## ТЕКСТ УПРАЖНЕНИЯ
============

Страница 7 из 10
До этого момента мое отношение к моему еврейству было довольно индифферентным и ограничивалось реакцией на антисемитизм. Мой первый язык был украинский, поскольку отца не было, мать была все время занята и со мной возилась только Мотя, которая всю жизнь говорила только по-украински. Потом я понемногу выучил русский и перешел на него. Идиша я не знал, а про иврит даже не слышал. Дома у нас изредка перебрасывались парой фраз на идише мать с бабкой, но это был идиш в стиле «Зэ дэрэвэс пахнэт мит дэм приятный запах». Еще как-то раз мой веселый дядя Яша попытался обучить меня идишу, но дальше «Цыбл – это цыбуля, а кнобл – это кнобуля» дело не пошло.
Конечно, антисемитизм давал пищу национальным чувствам, но не чувствам национальной гордости, любви к своему народу и т. п., а чувству оскорбленного личного достоинства, чести и т. д. Как я уже сказал, меня персонально бытовой антисемитизм мало доставал: незнакомые не принимали меня за еврея, а в свою среду я всегда был хорошо вписан и не чувствовал никакого отчуждения на этой почве. Но именно потому, что я не похож на еврея, мне чаще, чем выраженным евреям, приходилось слышать оскорбления в адрес моих соплеменников, и в этих ситуациях я чувствовал себя евреем и эти оскорбления задевали мое достоинство. Бывало, что я дрался из-за этого.

============

## ЗАДАНИЕ 1
В строках ниже перепишите отрезок от строки с «This screenshot has width=356, height=350.» до строки с «What do you see at coordinates (1292, 567)» включительно, заменив «screenshot» на «image». Остальное оставьте без изменений.
Текст и строки между собой никак не связаны.

============

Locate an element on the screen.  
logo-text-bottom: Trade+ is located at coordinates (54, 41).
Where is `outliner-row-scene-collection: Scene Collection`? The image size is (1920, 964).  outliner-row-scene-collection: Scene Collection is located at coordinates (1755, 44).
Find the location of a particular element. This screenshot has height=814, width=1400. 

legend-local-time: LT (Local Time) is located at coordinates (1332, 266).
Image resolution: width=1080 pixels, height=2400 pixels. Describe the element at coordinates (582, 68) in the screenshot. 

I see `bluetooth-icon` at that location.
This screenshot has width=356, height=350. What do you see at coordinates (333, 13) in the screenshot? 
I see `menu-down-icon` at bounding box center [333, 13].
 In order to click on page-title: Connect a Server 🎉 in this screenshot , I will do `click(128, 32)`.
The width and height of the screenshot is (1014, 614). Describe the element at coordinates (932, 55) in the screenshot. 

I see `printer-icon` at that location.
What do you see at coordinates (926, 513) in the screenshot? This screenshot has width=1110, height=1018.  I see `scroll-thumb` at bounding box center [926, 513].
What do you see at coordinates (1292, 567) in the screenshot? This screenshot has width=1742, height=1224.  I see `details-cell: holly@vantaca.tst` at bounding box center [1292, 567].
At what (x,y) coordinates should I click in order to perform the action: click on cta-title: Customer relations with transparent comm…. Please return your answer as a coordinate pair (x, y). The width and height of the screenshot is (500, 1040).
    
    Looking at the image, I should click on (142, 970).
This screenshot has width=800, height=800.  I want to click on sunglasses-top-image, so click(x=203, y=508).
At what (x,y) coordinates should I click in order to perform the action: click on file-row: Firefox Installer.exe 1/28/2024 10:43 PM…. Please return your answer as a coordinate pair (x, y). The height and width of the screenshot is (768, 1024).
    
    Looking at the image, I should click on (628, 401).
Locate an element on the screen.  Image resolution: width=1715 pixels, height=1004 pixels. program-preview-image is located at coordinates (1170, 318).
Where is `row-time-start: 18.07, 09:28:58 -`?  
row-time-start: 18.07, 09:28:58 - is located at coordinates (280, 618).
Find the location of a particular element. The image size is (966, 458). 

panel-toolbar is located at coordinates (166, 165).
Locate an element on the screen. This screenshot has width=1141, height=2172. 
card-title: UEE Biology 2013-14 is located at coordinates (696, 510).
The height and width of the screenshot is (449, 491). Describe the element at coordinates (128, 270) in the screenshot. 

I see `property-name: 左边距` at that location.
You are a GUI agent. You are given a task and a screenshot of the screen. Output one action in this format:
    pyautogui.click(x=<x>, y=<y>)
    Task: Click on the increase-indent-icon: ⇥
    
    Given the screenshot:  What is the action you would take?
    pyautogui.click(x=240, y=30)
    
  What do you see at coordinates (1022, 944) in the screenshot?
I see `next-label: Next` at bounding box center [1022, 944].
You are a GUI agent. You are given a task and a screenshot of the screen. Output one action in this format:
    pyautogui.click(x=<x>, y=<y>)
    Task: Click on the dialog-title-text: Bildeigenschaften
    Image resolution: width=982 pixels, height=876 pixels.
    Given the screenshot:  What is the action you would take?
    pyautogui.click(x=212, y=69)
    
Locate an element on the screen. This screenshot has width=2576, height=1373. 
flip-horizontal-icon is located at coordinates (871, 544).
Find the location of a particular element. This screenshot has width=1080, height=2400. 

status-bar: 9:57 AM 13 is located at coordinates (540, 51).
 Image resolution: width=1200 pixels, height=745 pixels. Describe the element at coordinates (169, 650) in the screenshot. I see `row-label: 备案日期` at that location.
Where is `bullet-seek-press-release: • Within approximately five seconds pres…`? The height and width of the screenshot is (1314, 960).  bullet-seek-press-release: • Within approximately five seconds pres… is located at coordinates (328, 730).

============

## ЗАДАНИЕ 2
Какой язык был первым у рассказчика в тексте о еврействе?

## РЕШЕНИЕ 1
This image has width=356, height=350. What do you see at coordinates (333, 13) in the image? 
I see `menu-down-icon` at bounding box center [333, 13].
 In order to click on page-title: Connect a Server 🎉 in this image , I will do `click(128, 32)`.
The width and height of the image is (1014, 614). Describe the element at coordinates (932, 55) in the image. 

I see `printer-icon` at that location.
What do you see at coordinates (926, 513) in the image? This image has width=1110, height=1018.  I see `scroll-thumb` at bounding box center [926, 513].
What do you see at coordinates (1292, 567) in the image? This image has width=1742, height=1224.  I see `details-cell: holly@vantaca.tst` at bounding box center [1292, 567].

## РЕШЕНИЕ 2
Украинский.